Critical: “The code can only be billed every 30 days by one provider,” stresses Seth Flam, DO, CEO and president of HealthFusion.
Docs who overbill could easily invite an audit, Flam explains, and in any CMS audit, the provider would need to prove they have patient permission to bill the code, as well as documentation for the 20 minutes of non-face-to-face work performed during the 30-day billing period. “If a provider does not have software designed to track these metrics, we advise that they carefully document and then keep and store accurate records related to this service,” he adds.
While neither CMS nor CPT® list specific chronic conditions required for reimbursement, 99490 spells out exactly what defines a “chronic care” patient. This code also requires an active, comprehensive care plan.

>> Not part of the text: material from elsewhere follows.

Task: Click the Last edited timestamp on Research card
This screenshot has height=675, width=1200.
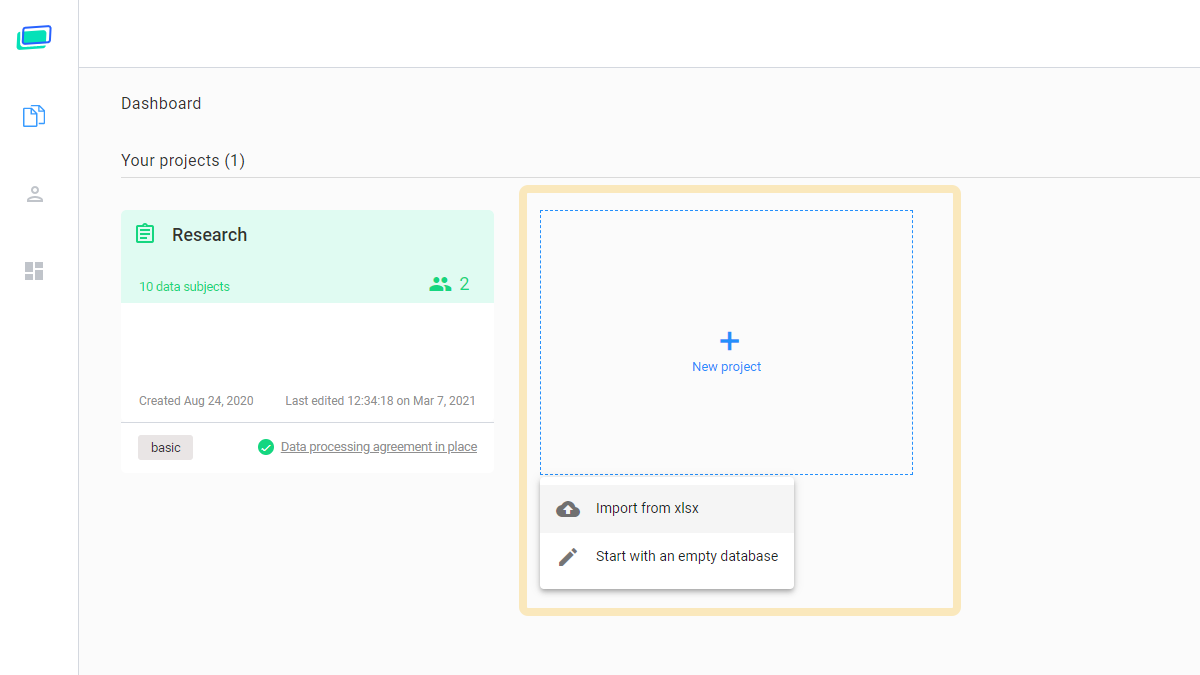Action: pyautogui.click(x=380, y=401)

Reimbursement requirements don’t stop at the code description, as dense as it is. The 2015 Medicare Physician Fee Schedule final rule also lists scope of service must-haves before your referral sources can bill 99490. CMS did not make new requirements for CCM services, but, rather, re-emphasized the existing scope of services criteria spelled out in the prior year’s fee schedule rule (see related story, this page).
“Optimizing reimbursement will likely in-volve optimizing identification of eligible patients, securing their agreement to bill for the service, and then tracking the chronic care management provided on behalf of those patients, and claiming payment each month that the 20 minute threshold for clinical staff time is met,” Moore says.

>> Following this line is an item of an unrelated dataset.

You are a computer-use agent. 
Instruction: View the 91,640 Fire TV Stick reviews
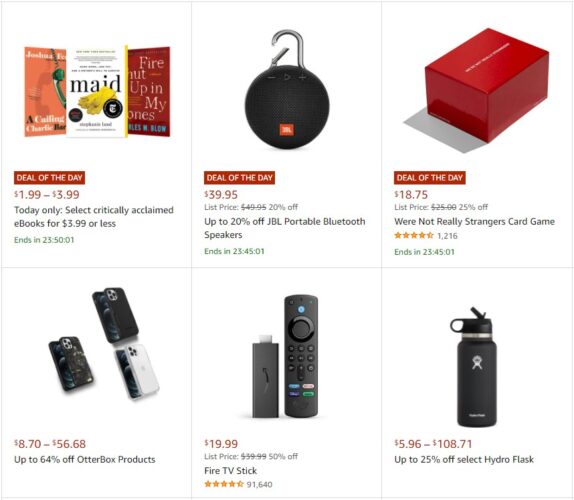(x=260, y=485)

Initially physicians must ensure their practices meet all the requirements described by CMS, Moore says, “but you may also need to develop a checklist of the requirements pertinent to a particular patient (e.g., Did the patient receive a copy of his or her care plan?)”
Important: Some physicians may not be used to developing and maintaining the patient’s care plan, Teske notes. “In order to bill for this code, providers and their IT systems will have to increase their sophistication in handling care management.”
Don’t miss: Physicians should track and document the clinical staff time spent to ensure that the 20-minute threshold is met in case their practice is ever audited by Medicare, Moore says.
The payoff: If your referral sources get their ducks in a row, the income from CCM services could be a nice booster. The Medicare allowance for CCM services was calculated at $42.60 in the 2015 final rule. Even if a physician practice provides CCM services for only 20 patients per month, it will see an annual income boost of $10,224.
Your docs must obtain written patient consent each year to furnish CCM services. First, it’s a requirement to get paid, and second, patients need to know what they owe.
“Getting consent may be initially difficult because patients will incur a 20-percent copayment for receiving these services, or roughly $8 monthly, and this amount may be prohibitive for beneficiaries,” Teske says. “In addition, many patients may be infuriated that they are now being charged for services that they didn’t know they were receiving previously or that they are used to getting for free.”
Think ahead: “Providers should be prepared to ‘sell’ the virtue of these services to pa-tients,” Teske says, “otherwise, they risk being unrecognized for services that they will likely provide whether or not they are able to bill for them.”
Your referring physicians can always remind their patients they can opt-out of receiving CCM services at any time.